The cavalcade halted, and the soldiers saluted, tongue-tied and embarrassed, scuffling, and prodding one another's ribs in an attempt to urge a spokesman forward, while General Washington gazed down at them as if demanding an explanation.

The butcher was about to make a stammering attempt when the string of his apron parted, and the ten cow-horns were scattered in the snow. He dived in pursuit of them, and his speech was never made.

Because Jabez Rockwell was too light and slender to make much resistance, he was first to be pushed into the foreground, and found himself nearest the commander-in-chief. He made the best of a bad matter, and his frank young face flushed hotly as he doffed his battered cap and bowed low.

"May it please the general, we were in a good-natured dispute touching the matter of those ten cow-horns which the butcher brought amongst us to his peril. There are more muskets than pouches in our street, and we are debating a fair way to divide them. It is--it is exceeding bold, sir, but dare we ask you to suggest a way out of the trouble which preys sorely on the butcher's mind and body?"
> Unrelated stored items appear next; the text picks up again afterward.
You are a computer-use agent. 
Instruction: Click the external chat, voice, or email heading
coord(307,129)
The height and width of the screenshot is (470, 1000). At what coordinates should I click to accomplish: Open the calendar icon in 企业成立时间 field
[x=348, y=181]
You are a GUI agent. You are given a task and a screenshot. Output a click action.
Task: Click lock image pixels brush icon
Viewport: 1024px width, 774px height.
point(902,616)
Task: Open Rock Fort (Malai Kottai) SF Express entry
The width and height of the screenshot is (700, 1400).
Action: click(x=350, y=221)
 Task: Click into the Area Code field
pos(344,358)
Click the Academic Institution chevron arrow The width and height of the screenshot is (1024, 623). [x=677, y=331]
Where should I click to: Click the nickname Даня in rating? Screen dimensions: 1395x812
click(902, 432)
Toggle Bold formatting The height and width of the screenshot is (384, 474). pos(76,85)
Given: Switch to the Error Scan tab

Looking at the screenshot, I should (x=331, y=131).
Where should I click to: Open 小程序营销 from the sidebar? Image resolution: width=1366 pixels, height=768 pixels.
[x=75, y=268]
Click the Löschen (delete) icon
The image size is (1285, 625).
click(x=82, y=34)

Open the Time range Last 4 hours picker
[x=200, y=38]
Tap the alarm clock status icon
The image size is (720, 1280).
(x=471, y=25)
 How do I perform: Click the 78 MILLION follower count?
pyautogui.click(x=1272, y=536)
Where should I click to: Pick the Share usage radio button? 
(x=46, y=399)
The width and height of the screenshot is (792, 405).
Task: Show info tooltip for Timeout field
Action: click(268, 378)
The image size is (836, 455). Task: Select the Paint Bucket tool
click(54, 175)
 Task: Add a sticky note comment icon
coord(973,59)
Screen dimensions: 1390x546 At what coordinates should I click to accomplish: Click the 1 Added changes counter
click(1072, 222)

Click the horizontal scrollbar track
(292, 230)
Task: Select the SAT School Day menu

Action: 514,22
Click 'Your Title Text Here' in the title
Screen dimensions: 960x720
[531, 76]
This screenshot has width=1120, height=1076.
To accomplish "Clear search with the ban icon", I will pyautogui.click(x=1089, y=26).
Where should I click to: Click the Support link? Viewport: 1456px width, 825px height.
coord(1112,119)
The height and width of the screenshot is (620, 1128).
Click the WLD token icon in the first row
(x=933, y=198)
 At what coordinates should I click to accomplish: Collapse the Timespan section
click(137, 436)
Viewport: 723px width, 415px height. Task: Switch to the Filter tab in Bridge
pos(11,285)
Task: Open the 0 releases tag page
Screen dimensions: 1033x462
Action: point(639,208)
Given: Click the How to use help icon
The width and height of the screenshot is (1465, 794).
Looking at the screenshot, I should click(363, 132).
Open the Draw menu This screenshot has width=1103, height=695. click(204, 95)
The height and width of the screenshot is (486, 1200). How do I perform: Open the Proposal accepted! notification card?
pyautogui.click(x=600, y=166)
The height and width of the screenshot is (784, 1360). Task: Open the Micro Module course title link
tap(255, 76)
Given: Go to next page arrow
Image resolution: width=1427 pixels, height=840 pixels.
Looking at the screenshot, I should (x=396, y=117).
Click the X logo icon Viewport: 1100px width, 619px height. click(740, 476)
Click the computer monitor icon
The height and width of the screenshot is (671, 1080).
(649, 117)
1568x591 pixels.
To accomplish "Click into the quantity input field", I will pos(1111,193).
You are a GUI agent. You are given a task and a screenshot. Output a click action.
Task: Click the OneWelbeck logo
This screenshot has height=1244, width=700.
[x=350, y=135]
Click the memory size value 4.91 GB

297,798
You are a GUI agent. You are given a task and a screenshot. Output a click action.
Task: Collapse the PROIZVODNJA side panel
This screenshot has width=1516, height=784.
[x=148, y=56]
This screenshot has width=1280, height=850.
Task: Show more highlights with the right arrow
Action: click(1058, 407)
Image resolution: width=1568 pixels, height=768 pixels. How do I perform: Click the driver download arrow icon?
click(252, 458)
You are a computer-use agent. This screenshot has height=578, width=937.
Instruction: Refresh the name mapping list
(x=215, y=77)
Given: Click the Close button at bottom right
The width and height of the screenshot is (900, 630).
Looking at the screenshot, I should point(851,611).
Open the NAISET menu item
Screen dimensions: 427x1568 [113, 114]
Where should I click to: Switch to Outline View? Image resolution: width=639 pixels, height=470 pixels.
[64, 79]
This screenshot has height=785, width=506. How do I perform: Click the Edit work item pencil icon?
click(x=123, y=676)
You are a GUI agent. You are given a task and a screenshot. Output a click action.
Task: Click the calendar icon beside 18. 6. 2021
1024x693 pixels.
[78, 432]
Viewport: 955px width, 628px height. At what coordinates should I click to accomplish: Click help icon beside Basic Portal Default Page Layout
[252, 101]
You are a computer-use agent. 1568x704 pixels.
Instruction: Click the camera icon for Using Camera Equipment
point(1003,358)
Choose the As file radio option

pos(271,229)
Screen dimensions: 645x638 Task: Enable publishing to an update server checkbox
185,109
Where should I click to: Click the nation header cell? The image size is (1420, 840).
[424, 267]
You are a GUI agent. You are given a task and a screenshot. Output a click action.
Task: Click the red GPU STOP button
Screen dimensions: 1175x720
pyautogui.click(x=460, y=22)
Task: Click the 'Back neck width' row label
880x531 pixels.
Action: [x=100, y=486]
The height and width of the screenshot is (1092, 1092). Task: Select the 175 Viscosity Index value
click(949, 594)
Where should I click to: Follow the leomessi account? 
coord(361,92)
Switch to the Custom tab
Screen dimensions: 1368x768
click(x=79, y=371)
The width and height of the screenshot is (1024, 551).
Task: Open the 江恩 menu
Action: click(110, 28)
A fleeting frown troubled the noble face of the chief, and his mouth twitched, not with anger but in pain, for the incident brought home to him anew that his soldiers, these brave, cheerful, half-clothed, freezing followers were without even the simplest tools of warfare.

The cloud cleared and he smiled, such a proud, affectionate smile as a father shows to sons of his who have deemed no sacrifice too great for duty's sake. His eyes softened as he looked down at the straight stripling at his bridle-rein, and replied:

"You have asked my advice as a third party, and it is meet that I share in the distribution. Follow me to the nearest hut."

His officers wheeled and rode after him, while the bewildered soldiers trailed behind, two and two, down the narrow road, greatly wondering whether reward or punishment was to be their lot.

As for Jabez Rockwell, he strode proudly in the van as guide to the log cabin, and felt his heart flutter as he jumped to the head of the charger, while the general dismounted with the agility of a boy.

Turning to the soldiers, who hung abashed in the road, Washington called:

"Come in, as many of you as can find room!"

The company filled the hut, and made room for those behind by climbing into the tiers of bunks filled with boughs to soften the rough-hewn planks.

In one corner a wood-fire smoldered in a rough stone fireplace, whose smoke made even the general cough and sneeze. He stood behind a bench of barked logs, and took from his pocket a folded document. Then he picked up from the hearth a bit of charcoal, and announced:

"I will write down a number between fifteen hundred and two thousand, and the ten that guess nearest this number shall be declared the winners of the ten horns."

He carefully tore the document into strips, and then into small squares, which were passed along the delighted audience. There was a busy whispering and scratching of heads. Over in one corner, jammed against the wall until he gasped for breath, Jabez Rockwell said to himself:

"I must guess shrewdly. I think he will choose a number half-way between fifteen hundred and two thousand. I will write down seventeen hundred and fifty. But, stay! Seventeen seventy-six may come firs into his mind, the glorious year when the independence of the colonies was declared. But he will surely take it that we, too, are thinking of that number, wherefore I will pass it by."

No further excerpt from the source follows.